Up to now, the research carried out on horses with osteoarthritis has seemed to emphasise that exercise on a WT is a useful strategy to improve the functionality of the musculature of the affected limb, resulting in joint stabilisation and increased ROM. These results are very promising in sport horses because they can limit the need for administration of both systemic anti-inflammatory drugs and intra-articular drugs in the long-term management of chronic osteoarthritis.
Monitoring the progression of a rehabilitation programme
It is highly recommended to monitor the progression of each patient undergoing rehabilitation as accurately as possible. Habitual techniques used by clinicians and researchers in field and hospital settings include ultrasonography and other methods to study symmetry (accelerometry, inertial sensors, force, and pressure platforms). Other field techniques are goniometry to measure joint angles, Gulick tape to record the size of the injured area and algometry to establish the nociceptive mechanical threshold. These last techniques have enough repeatability when performed by the same clinician to monitor the evolution of patients through the rehabilitation plan (2, 29).
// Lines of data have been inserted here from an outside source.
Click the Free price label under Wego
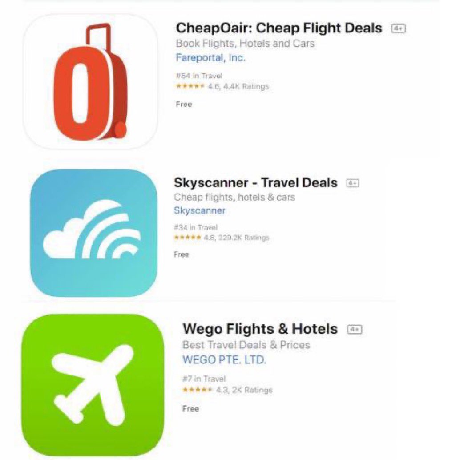The height and width of the screenshot is (460, 476). coord(191,408)
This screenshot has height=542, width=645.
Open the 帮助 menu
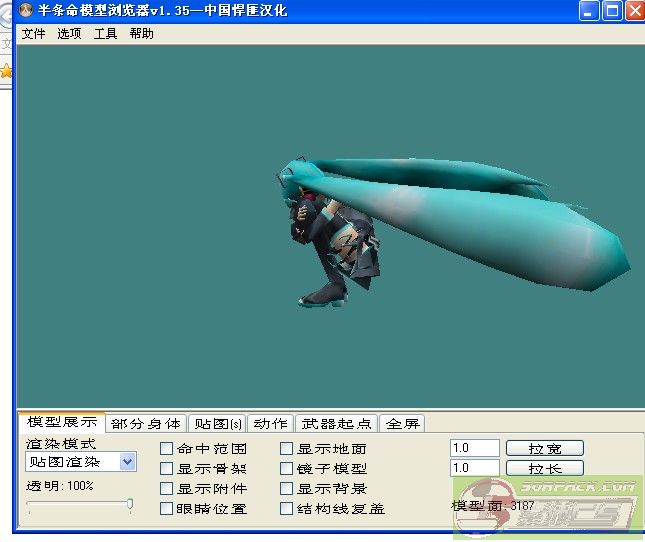(x=141, y=34)
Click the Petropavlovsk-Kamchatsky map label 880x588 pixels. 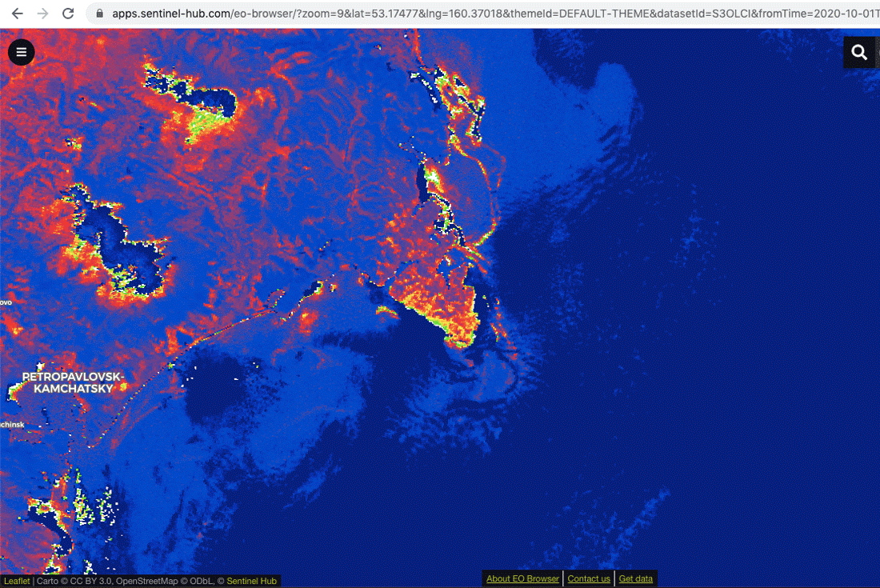pos(73,382)
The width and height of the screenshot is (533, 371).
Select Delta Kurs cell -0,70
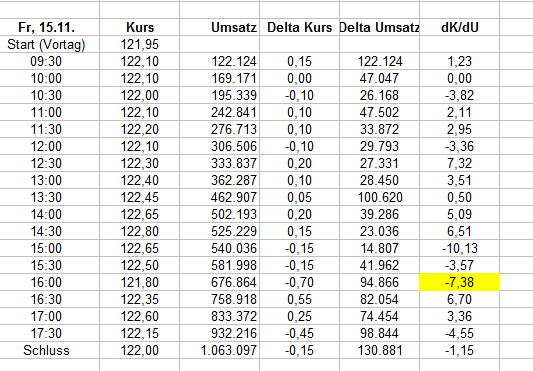coord(299,282)
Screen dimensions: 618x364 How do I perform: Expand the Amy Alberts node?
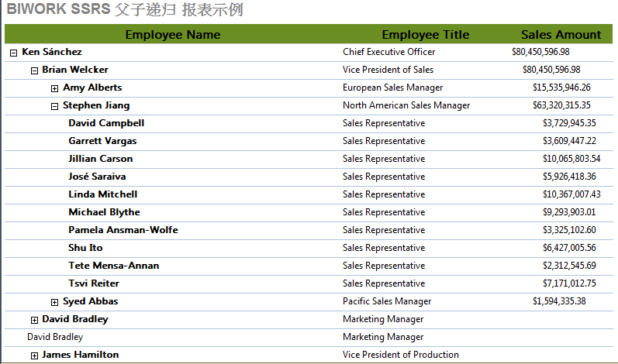(x=54, y=88)
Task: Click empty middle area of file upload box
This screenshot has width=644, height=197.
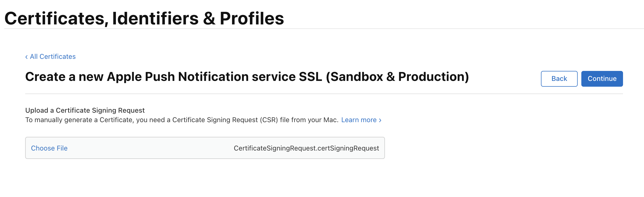Action: tap(151, 148)
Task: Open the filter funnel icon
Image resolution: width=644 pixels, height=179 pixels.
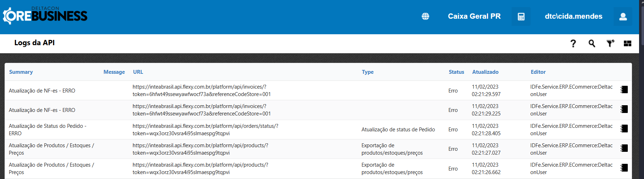Action: [610, 43]
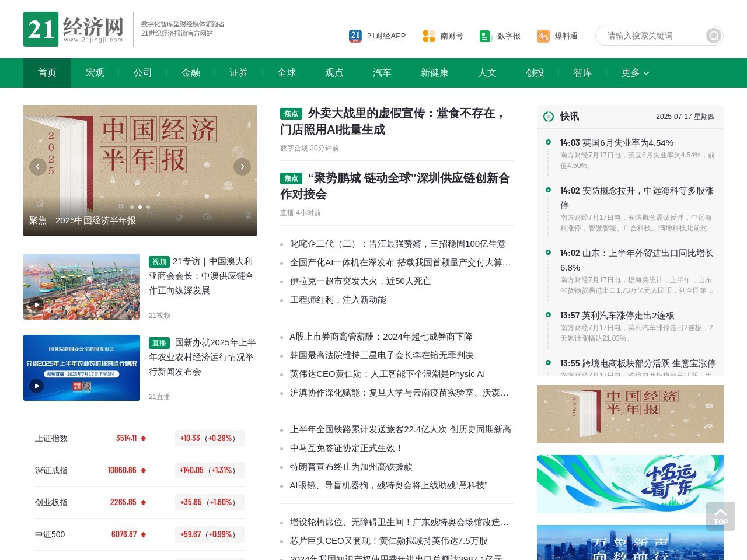Viewport: 747px width, 560px height.
Task: Click the carousel previous arrow
Action: pos(38,167)
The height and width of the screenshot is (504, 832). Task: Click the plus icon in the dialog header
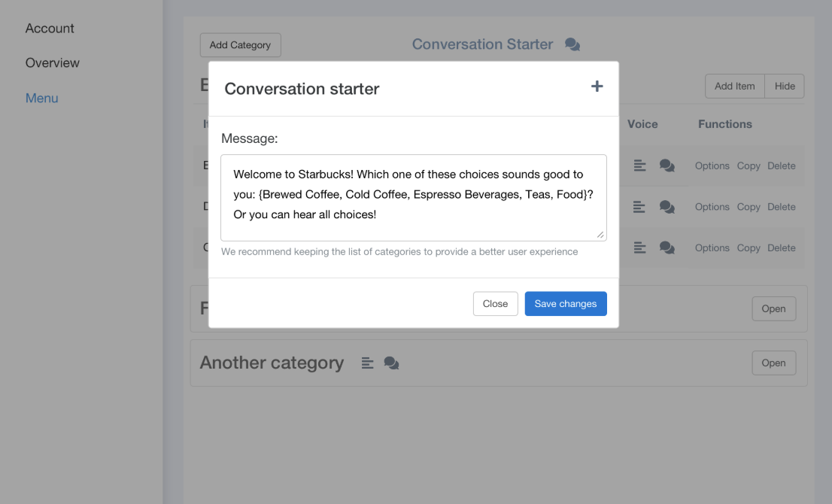click(x=597, y=87)
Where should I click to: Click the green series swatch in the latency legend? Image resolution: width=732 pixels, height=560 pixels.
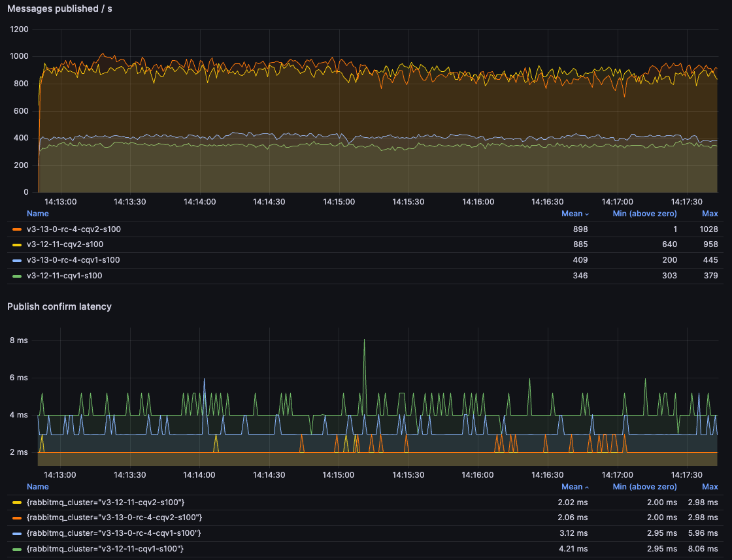(x=17, y=550)
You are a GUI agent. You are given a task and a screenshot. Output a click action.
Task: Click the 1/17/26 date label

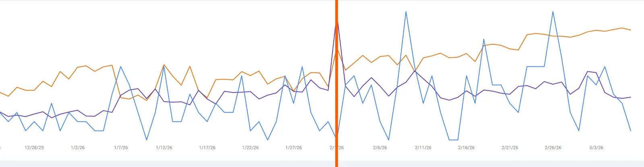(x=207, y=148)
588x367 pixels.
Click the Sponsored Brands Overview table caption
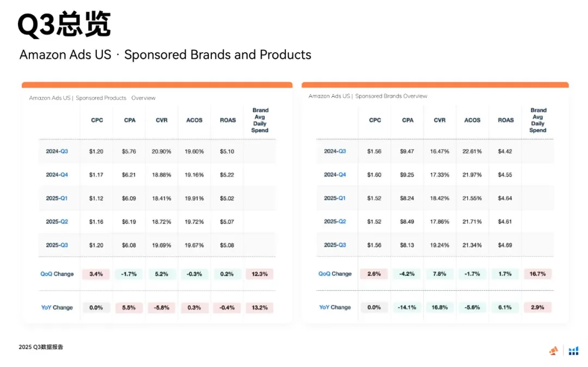click(368, 96)
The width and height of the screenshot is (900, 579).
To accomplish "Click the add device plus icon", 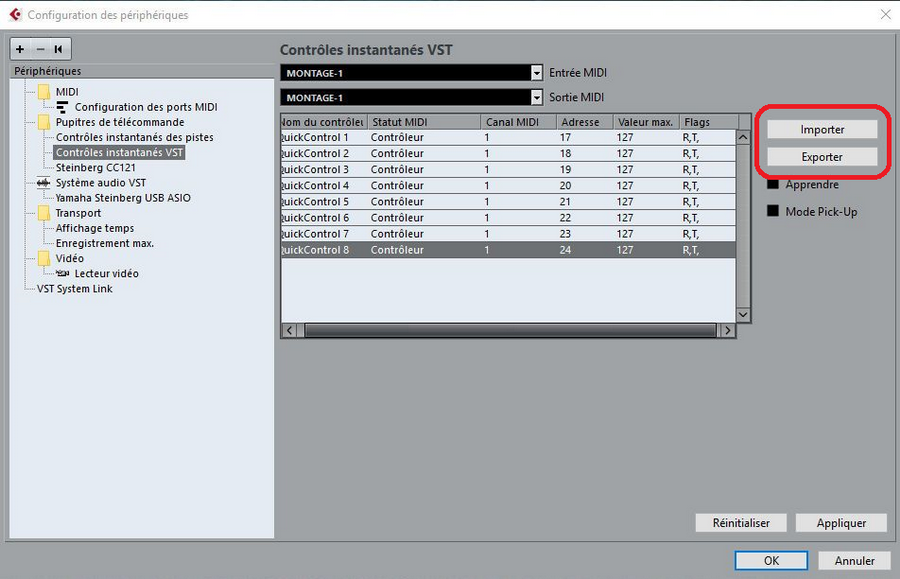I will pos(20,49).
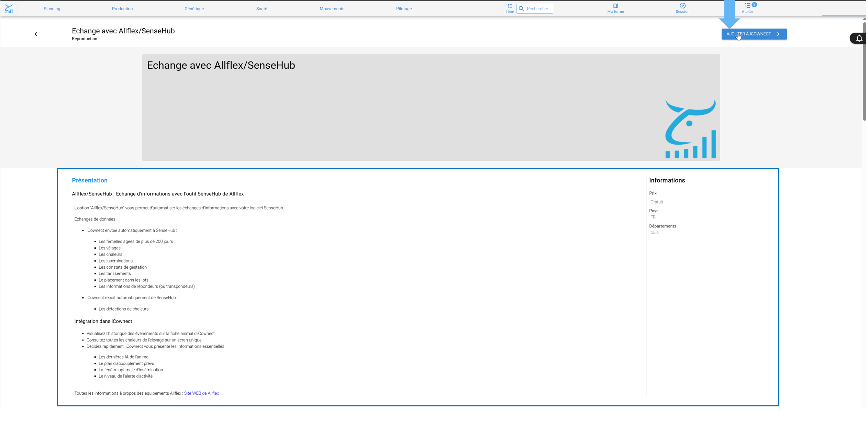The width and height of the screenshot is (868, 427).
Task: Open the Santé menu
Action: [261, 9]
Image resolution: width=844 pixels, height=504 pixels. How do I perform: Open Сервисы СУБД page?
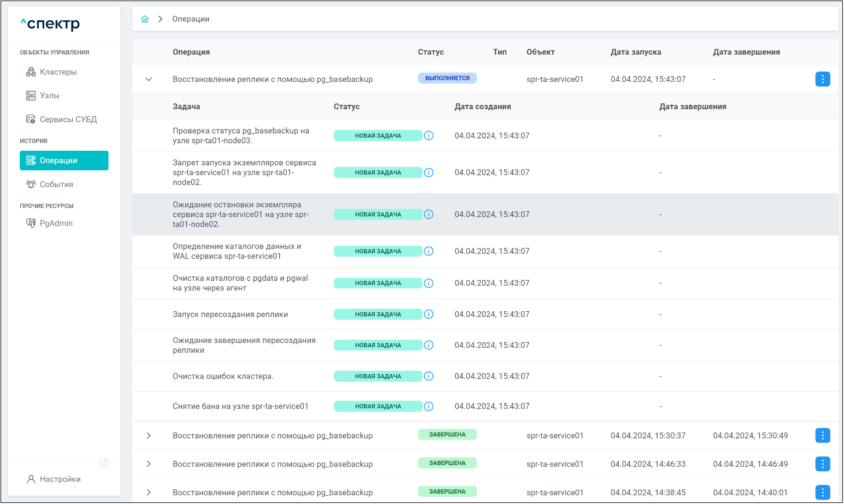tap(68, 120)
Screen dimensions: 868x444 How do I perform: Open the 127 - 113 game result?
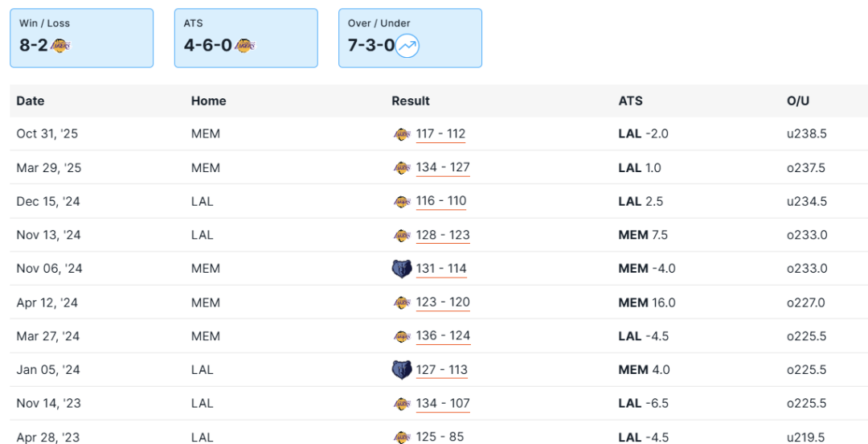pyautogui.click(x=441, y=370)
In summary, the use of exercise on a WT with comprehensive control of the velocity and the depth of water should be taken into consideration in the design of a rehabilitation plan for a sport horse. It is mainly apt for subacute and chronic tendon and ligament injuries, and in chronic osteoarthritis. Furthermore, exercise in water appears to be of greater benefit than land exercise in chronic osteoarthritis. Because of these findings, the interactions derived from exercise on a WT and other types of therapy (manual therapies, electrophysical methods, other types of therapeutic exercise, and orthobiological techniques) deserve future investigation.